Background: Oxidized Lp(a) [ox-Lp(a)] has been reported to play more potent roles than native Lp(a) in atherosclerosis. We investigated the distribution characteristics of plasma ox-Lp(a) and Lp(a) immune complex [Lp(a)-IC] levels in newborns and children.
Methods: Plasma ox-Lp(a) and Lp(a)-IC levels were measured in 747 children and 30 cord blood by ELISAs.
Results: The mean levels of Lp(a), ox-Lp(a) and Lp(a)-IC were much lower in newborns than in children (P<0.001), and increased rapidly to that in children after birth. The distributions of Lp(a), ox-Lp(a) and Lp(a)-IC were skewed toward low values in children, no difference of their levels was found in each of the 13year groups. The levels of ox-Lp(a) correlated positively with total and LDL cholesterol, Lp(a) and Lp(a)-IC; Lp(a)-IC correlated positively with sex, total and LDL cholesterol, Lp(a) and ox-Lp(a), respectively.
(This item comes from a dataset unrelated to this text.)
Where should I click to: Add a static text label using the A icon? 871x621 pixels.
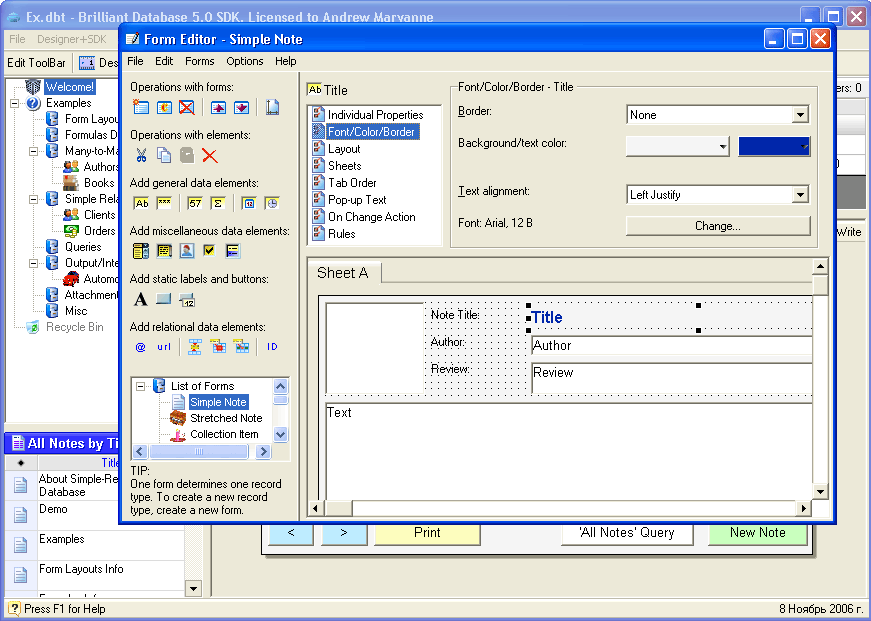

Multiple linear regression analysis showed Lp(a) and Lp(a)-IC accounted for 42% of the variation in ox-Lp(a) levels, and ox-Lp(a) accounted for 30% of that in Lp(a)-IC.
Conclusions: The fact that ox-Lp(a) and Lp(a)-IC are present in newborns and children suggests that oxidized lipoproteins play an initiating role in atherosclerotic process.